Looking for a cool, tasty treat this 4th of July? Look no further – this unique, malty twist on ice cream sandwiches will be the hit of your holiday festivities.
Amber Ice cream
Ingredients
volume
Granulated Sugar
1/2 cup
Cornstarch
2 tbsp
Heavy Cream
2 cups
Whole Milk
1 cup
CBW® Sparkling Amber LME
1/4 cup
Instructions
In a large saucepan, whisk together sugar and cornstarch until completely combined. Pour in cream, milk and CBW® Sparkling Amber LME and whisk until well blended.
Cook mixture over medium heat stirring constantly until mixture comes to a gentle boil.
Reduce heat and allow mixture to gently bubble stirring constantly for 30 seconds.
Strain mixture through a fine-mesh sieve into a large bowl.
Cover mixture with plastic wrap pressing it directly onto the surface of mixture to prevent skinning.
Refrigerate until fully chilled, then transfer to freezer and freeze one hour.

[RECORDS]:

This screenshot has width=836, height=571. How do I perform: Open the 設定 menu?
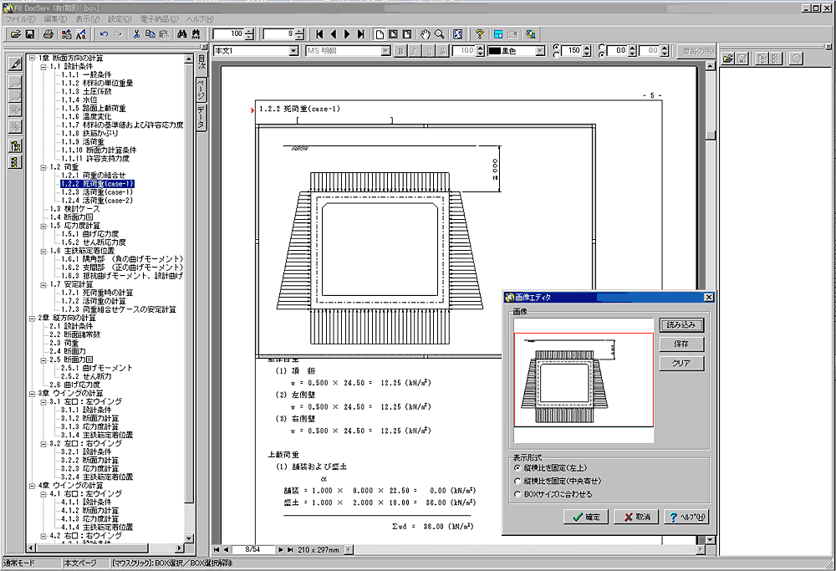(x=120, y=18)
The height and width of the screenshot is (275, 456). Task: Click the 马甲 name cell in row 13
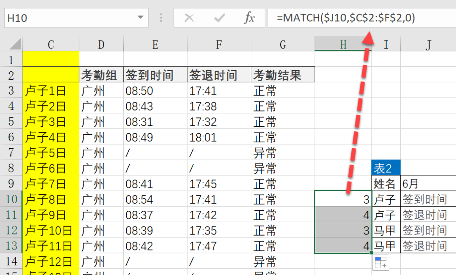point(385,245)
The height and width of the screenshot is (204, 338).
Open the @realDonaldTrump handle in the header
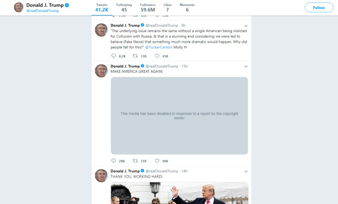pos(42,11)
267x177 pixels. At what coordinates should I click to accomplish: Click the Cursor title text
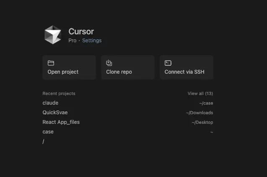pyautogui.click(x=81, y=31)
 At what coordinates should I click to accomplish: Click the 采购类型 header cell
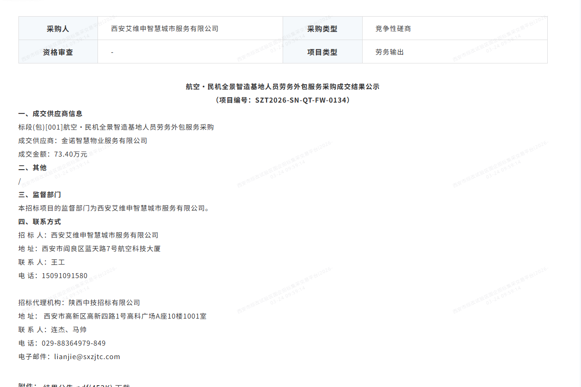[322, 29]
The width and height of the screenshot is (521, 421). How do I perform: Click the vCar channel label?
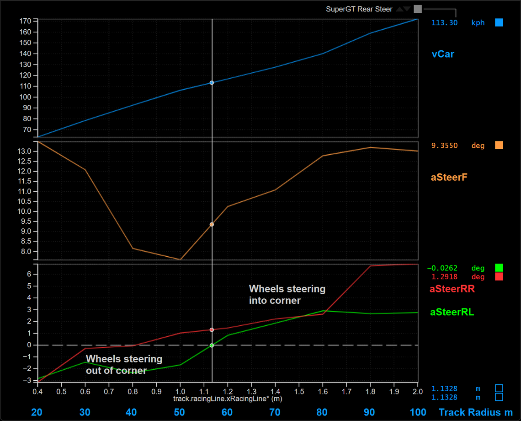point(443,54)
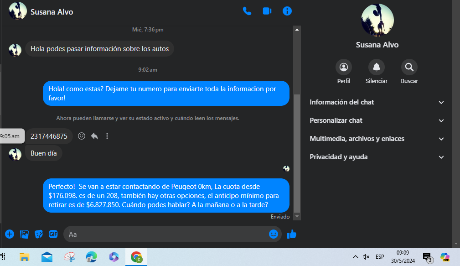Attach a photo file to message

[x=24, y=234]
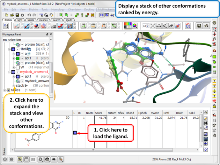Expand the stack conformations tree node
The width and height of the screenshot is (220, 165).
coord(14,85)
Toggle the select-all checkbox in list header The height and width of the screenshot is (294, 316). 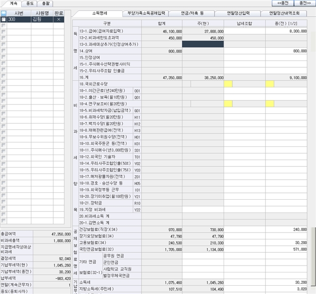(x=4, y=13)
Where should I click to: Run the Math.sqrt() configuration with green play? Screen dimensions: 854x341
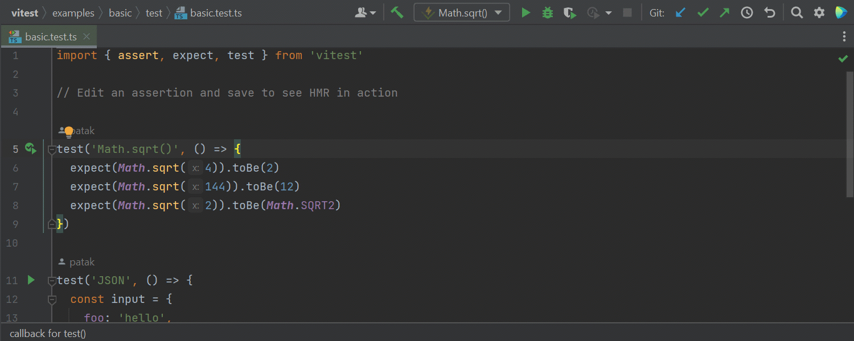526,13
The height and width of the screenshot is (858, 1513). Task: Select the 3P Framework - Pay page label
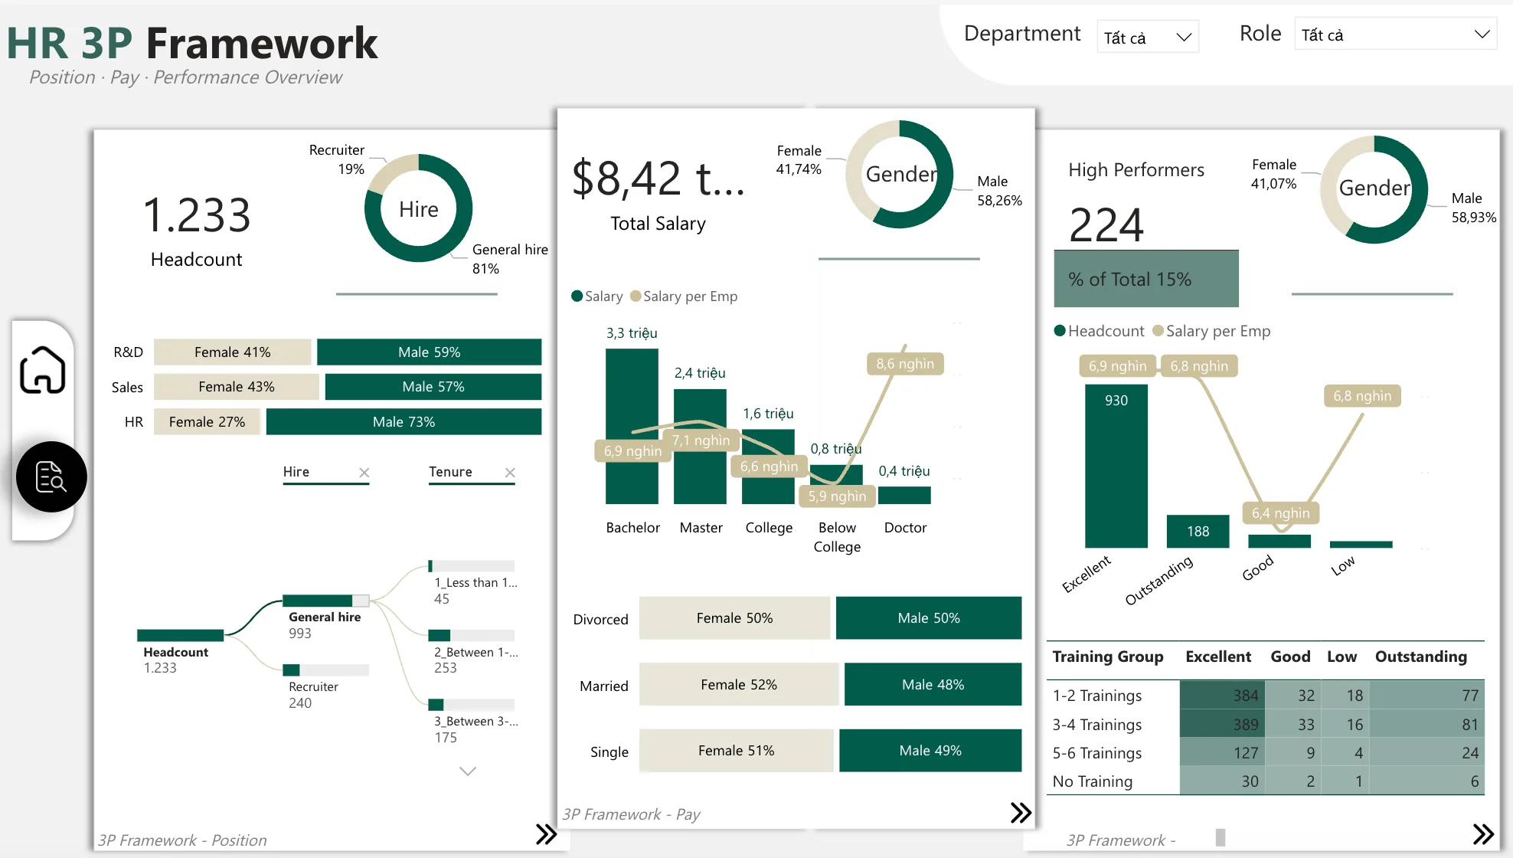pos(632,814)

[REQUIREMENTS]:
(1) In the amber ice cream recipe, how long should the mixture bubble gently after the heat is reduced?
(2) Carry on the amber ice cream recipe from its last instruction.
The records aren't needed here.

[RESPONSES PER TASK]:
(1) For 30 seconds, with constant stirring.

(2)
Transfer ice cream mixture to an ice cream maker follow manufactures direction.
When ice cream is complete transfer to airtight container and freeze until nearly firm.
While freezing prepare:
“Malt” lasses Cookies
Ingredients
Volume
All-purpose flour
2 cups
Baking Soda
1 tsp
Salt
1/4 tsp
Cinnamon ground
1 tsp
Ginger ground
1 tsp
Cloves ground
1/2 tsp
Unsalted butter (room temperature)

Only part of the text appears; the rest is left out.